Education
University of Glasgow
MSc Data Science (2021-22)
Deep understanding on relevant data science topics such as information retrieval, recommendation systems, machine learning, deep learning, and neural networks.
Knowledge of word2vec-based query expansion model, sentiment analysis, stance detection, text representation, and text classification, and text pre-processing including tokenization, normalization, and vectorization.
In-depth knowledge of Information visualization concepts and hands-on experience with the Altair and Tableau library.
2.1 (passed with Merits)
University of Kerala
B. Tech Information Technology (2008-12)
Government Engineering College, Barton Hill
Strong foundation in Internet Technology, Design and Analysis of Algorithms, Theory of Computation, and Engineering Mathematics with a CGPA of 82% (Distinction).

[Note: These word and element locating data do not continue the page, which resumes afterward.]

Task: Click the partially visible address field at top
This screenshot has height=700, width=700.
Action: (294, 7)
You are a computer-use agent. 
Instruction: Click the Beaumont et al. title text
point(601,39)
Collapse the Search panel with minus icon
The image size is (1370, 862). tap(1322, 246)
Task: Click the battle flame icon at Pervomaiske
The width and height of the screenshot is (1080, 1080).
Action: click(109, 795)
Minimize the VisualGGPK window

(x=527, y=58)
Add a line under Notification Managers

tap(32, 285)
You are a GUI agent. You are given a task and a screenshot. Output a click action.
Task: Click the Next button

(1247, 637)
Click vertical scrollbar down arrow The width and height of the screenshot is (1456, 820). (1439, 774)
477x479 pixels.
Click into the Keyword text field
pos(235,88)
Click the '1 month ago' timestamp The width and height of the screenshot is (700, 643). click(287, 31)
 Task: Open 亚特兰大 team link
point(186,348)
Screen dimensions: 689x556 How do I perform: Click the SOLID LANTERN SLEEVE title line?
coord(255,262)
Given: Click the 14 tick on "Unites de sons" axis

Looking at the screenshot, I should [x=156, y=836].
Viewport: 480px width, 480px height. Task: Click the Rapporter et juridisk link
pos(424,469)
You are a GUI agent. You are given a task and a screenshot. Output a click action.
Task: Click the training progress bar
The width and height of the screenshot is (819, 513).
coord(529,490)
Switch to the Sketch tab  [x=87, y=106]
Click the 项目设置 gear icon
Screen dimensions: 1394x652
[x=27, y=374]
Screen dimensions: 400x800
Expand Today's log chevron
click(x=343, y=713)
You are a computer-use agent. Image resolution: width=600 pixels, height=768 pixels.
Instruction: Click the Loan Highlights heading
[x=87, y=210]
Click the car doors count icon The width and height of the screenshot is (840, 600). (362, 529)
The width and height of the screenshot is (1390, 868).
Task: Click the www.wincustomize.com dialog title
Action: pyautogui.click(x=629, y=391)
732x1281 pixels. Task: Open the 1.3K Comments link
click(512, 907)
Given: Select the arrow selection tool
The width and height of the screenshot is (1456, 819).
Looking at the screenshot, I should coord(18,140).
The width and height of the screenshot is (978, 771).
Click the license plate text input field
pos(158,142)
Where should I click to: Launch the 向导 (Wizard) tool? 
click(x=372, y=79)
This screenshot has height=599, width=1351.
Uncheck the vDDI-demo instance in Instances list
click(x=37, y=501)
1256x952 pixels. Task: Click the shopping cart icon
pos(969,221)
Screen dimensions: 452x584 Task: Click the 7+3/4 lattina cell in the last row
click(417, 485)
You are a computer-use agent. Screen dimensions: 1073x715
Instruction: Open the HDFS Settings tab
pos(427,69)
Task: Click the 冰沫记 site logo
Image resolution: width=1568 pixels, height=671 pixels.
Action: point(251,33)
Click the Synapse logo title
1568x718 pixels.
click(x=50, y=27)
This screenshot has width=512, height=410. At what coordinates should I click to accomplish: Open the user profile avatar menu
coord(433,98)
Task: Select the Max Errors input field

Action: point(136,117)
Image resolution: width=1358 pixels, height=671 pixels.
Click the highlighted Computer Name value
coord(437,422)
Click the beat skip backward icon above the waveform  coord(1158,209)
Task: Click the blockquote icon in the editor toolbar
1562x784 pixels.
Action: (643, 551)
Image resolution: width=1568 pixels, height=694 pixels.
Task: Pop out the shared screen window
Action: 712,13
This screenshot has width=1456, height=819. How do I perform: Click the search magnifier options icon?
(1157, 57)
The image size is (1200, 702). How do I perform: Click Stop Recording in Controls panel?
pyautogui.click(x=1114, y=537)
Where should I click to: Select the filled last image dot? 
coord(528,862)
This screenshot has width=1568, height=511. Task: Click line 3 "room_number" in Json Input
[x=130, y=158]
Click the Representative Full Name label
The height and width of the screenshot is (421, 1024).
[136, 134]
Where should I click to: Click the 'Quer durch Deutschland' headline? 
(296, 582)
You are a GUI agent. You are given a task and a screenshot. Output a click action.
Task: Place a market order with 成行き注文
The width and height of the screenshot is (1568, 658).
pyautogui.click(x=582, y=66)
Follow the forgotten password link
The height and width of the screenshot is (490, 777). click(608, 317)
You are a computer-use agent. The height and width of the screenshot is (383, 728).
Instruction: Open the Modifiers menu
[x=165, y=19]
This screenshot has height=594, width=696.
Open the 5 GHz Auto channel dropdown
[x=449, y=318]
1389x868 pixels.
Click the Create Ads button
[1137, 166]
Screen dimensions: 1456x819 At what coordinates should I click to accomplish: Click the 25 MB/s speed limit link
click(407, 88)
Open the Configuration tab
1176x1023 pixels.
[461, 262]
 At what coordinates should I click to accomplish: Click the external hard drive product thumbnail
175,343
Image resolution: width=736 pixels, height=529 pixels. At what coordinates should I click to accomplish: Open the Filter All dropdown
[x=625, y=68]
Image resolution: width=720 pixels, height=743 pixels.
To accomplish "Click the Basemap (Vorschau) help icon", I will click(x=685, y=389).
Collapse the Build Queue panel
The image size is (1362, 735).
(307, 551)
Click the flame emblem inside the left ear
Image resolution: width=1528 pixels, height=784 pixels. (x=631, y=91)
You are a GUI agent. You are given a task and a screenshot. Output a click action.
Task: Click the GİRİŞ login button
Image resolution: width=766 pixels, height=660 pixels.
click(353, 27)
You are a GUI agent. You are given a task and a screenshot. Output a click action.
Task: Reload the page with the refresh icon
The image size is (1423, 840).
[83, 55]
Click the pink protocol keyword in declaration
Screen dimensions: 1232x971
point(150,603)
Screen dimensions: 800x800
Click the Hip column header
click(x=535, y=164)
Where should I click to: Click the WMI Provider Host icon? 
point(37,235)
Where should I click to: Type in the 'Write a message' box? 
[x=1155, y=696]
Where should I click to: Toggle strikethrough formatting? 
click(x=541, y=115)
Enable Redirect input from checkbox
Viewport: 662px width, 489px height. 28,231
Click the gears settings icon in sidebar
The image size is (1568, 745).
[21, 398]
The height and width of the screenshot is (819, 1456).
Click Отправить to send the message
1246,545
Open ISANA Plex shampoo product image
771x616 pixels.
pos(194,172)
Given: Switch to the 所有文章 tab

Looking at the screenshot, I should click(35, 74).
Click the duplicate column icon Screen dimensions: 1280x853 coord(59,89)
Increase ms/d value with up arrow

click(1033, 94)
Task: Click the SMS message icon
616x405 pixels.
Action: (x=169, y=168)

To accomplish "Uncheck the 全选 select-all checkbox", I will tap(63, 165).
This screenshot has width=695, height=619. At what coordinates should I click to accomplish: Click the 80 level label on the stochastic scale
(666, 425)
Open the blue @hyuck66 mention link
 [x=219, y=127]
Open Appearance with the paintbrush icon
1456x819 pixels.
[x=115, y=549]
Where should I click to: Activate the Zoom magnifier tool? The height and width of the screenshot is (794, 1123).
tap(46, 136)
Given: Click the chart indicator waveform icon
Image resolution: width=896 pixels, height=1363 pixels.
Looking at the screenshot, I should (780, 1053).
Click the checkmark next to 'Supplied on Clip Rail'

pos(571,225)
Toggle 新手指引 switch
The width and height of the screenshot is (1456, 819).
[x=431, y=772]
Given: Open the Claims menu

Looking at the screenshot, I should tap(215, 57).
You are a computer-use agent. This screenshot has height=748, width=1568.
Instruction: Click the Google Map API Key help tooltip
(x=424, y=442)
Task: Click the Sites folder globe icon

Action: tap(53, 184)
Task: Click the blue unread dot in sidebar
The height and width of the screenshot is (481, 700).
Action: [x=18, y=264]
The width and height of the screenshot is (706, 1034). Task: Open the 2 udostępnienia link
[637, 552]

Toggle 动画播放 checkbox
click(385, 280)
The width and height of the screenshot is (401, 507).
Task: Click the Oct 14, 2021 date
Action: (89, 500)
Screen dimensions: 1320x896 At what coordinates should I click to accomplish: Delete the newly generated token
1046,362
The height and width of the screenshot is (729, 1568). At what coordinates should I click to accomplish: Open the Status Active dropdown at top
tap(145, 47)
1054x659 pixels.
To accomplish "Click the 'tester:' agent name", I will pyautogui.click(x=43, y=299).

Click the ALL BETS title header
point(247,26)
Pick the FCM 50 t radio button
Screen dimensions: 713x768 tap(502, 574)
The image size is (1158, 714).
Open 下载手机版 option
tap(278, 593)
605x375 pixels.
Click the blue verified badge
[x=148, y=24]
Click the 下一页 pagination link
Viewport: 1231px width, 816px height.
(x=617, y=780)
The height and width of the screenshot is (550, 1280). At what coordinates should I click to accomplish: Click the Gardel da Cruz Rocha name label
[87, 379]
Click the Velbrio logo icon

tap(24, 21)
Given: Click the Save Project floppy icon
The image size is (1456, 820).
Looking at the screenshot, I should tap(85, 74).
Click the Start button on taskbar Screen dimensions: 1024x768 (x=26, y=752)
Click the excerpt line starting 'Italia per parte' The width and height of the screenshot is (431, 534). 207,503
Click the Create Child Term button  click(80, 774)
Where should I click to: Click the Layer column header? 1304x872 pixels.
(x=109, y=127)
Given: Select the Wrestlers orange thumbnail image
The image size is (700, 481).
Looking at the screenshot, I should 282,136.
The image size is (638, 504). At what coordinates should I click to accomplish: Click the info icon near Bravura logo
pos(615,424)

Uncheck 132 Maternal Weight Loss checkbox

Activities and societies: An active participant in college IT-Techfest called “Inceptra”.
Member of College Magazine Editorial Board - Articles on socially relevant topics found space in college yearly magazines.
A remarkable placement record by obtaining job offers from two leading Multi-National Companies (Infosys Ltd and Accenture India) for the role of Software Developer during the campus placement drive conducted at college.
Projects
Multi-lingual Stance Detection on Social Media, MS Dissertation
The objective of stance detection is to ascertain a text's (or author’s) attitude toward a certain topic or statement. It is a key component of many NLP tasks such as rumour confirmation, fact-checking, and fake news detection.
Due to the lack of annotated data in other languages, the majority of stance detection research has focused on English.
In this dissertation, I focussed on the problem of multi-lingual stance detection on social media platforms.
I experiment the difficulty of text encoding in a multilingual setting using several machine learning algorithms including SVM, LR and transformer models such as BERT, M-BERT, XLM, and XLM-RoBERTa and compare the performance of various models.
Also experiment how language and label imbalances within the dataset contribute to the difficulty of the SD task.
Annotated dataset used for this experiment contains tweets on various political debates in five different languages: English, Spanish, Catalan, French, and Italian.
Extensive experiments show that Multilingual Language Models outperform both traditional classifiers and language-specific state-of-the-art transformer models.
Supervised Text classification on Reddit Posts, second semester, MS
Explored reddit dataset, created custom tokeniser, applied vectorizer and classified reddit posts using various classifier algorithms including Logistic Regression and SVC.
Applied feature engineering using Gensim Word2Vec word Embedding.
Performed hyper parameter tuning and manual error analysis. Performance evaluated using various metrics such as Precision, recall, F1-score and confusion matrix.
Batch-based text search and filtering pipeline in Apache Spark, second semester, MS
Filtered out and ranked top 10 news articles from a large dataset, Washington Post corpus on basis on their relevance towards queries from QuerySet.
News articles were pre-processed -removed stopwords, applied stemming and tokenization
Ranked the documents for each query based on DPH score by consuming DPH score calculator API.
Code deployed and tested locally and remotely.
Attendance Marking using Mobile App, B.Tech Dissertation
Developed an Android application for recording and managing students attendance across the university.